Fortunately, Masekela was a fairly frequent visitor to New Orleans, usually as a performer at the Jazz Fest. He was co-billed with Santana at the Municipal Auditorium and with the Neville Brothers and his one-time wife, vocalist Miriam Makeba, at the University of New Orleans Lakefront Arena.

“New Orleans has a great significance for me because of Louis Armstrong and Buddy Bolden, Kid Ory and King Oliver,” he declared in a 2004 interview. “If it wasn’t for those people the world would still be square. I don’t come to New Orleans like a tourist. I always said when I lived in America that if New Orleans was not so far from America I would have lived there instead of New York and Los Angeles. New Orleans is far from America – not geographically – but it’s a far place in America to get to. It’s a wonderful place that has great character. It’s not just another town.”

Masekela showed his love for this city and its people by performing at a much lower-key event than Jazz Fest. He blew his horn on a stage set up on the small grassy field next to St. Augustine Catholic Church in the heart of the Tremé. The neighborhood gathering was a modest affair with Masekela’s name on the schedule included among the local artists. The audience and the musicians were thrilled and amazed at their good fortune to hear the superstar in their “backyard.” This show might have had something to do with “Grazing in the Grass” still being vital on this city’s streets.

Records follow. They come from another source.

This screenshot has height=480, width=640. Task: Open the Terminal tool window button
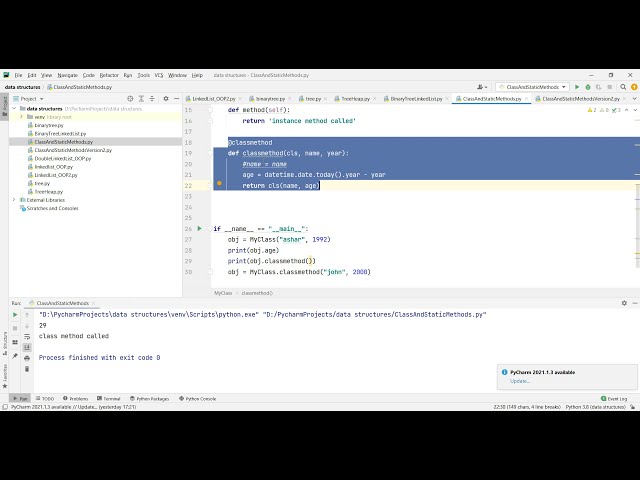coord(110,398)
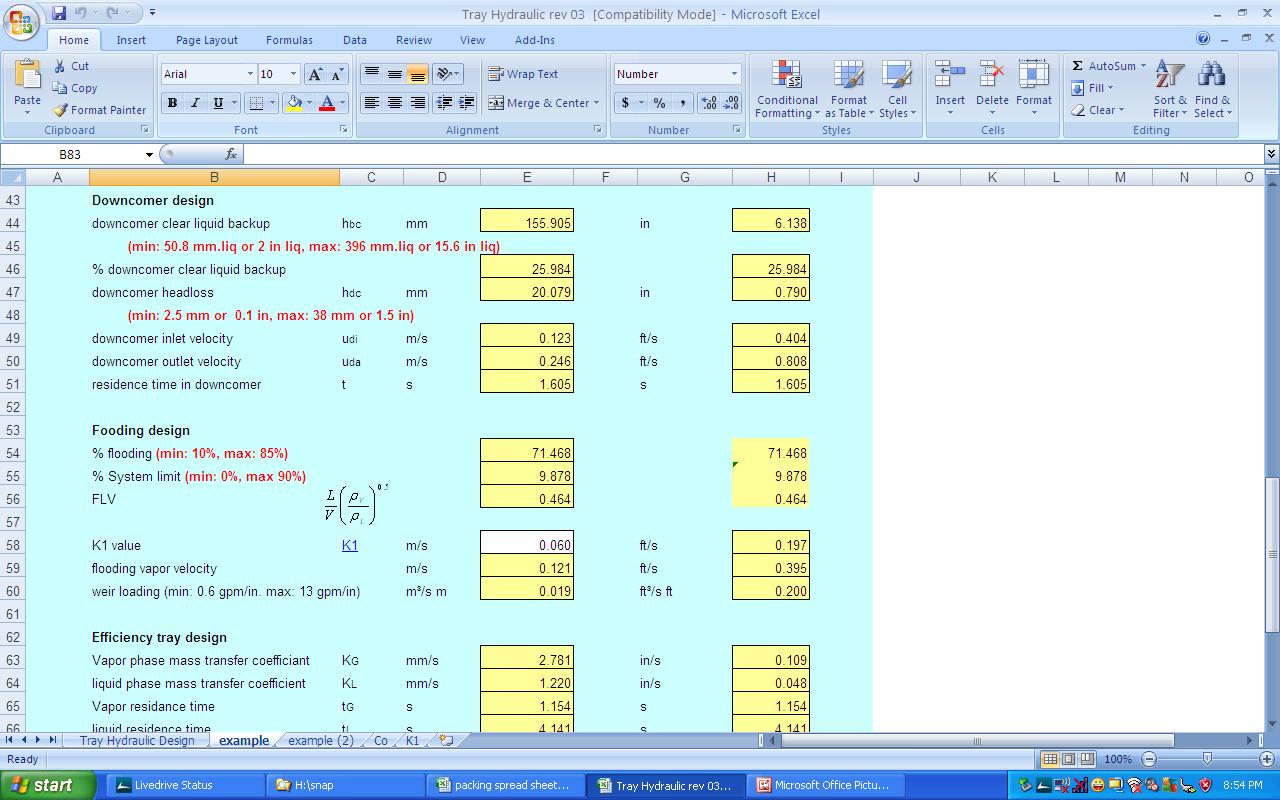1280x800 pixels.
Task: Follow the K1 hyperlink in the worksheet
Action: [x=349, y=545]
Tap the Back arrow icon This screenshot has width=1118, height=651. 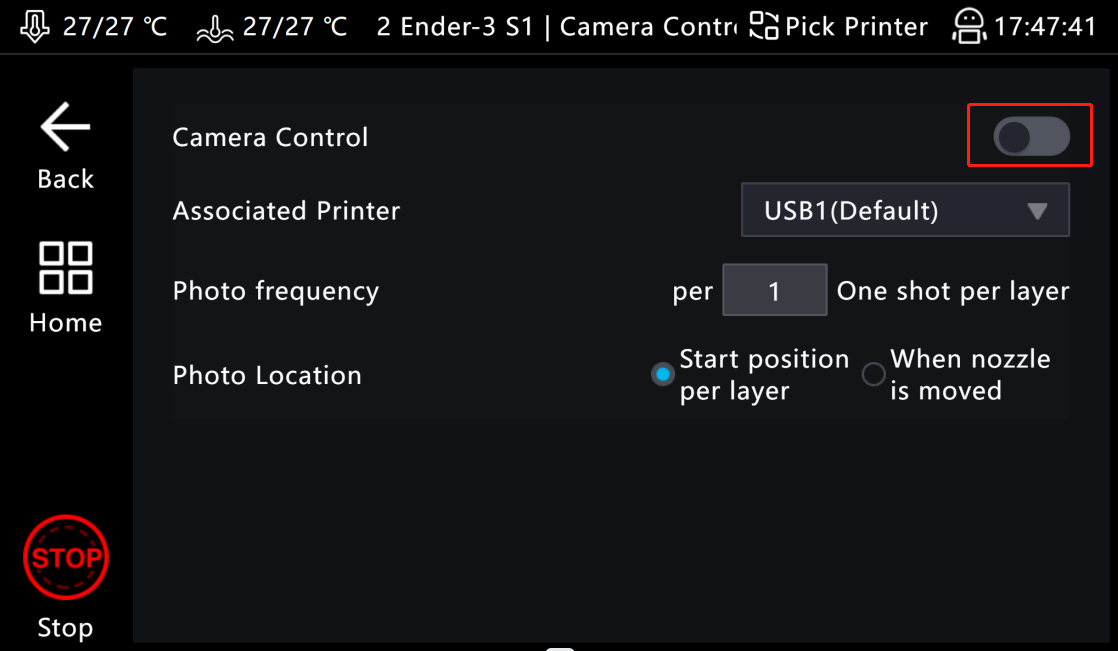click(x=65, y=128)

“Oh, yes,” he said on suddenly recalling and visualizing the scene. “The thing that I remember about it is that it felt like a South African township to a certain extent. It was nice because we don’t get to play that often in neighborhoods like that when we come to the States. It was memorable because of that.”

In 1987 Masekela released the song he wrote and recorded, “Bring Him Back Home (Nelson Mandela)” that became an anthem for the anti-apartheid movement. After Mandela’s release from prison, the trumpeter was, in a sense, freed from his exile. He returned to his homeland and died in Johannesburg, South Africa.

Among his many achievements, Masekela recorded some 40 albums, performed as a part of Paul Simon’s Graceland 25th Anniversary Tour, collaborated with fellow African musician and singer Fela Kuti and established the Botswana International School of Music.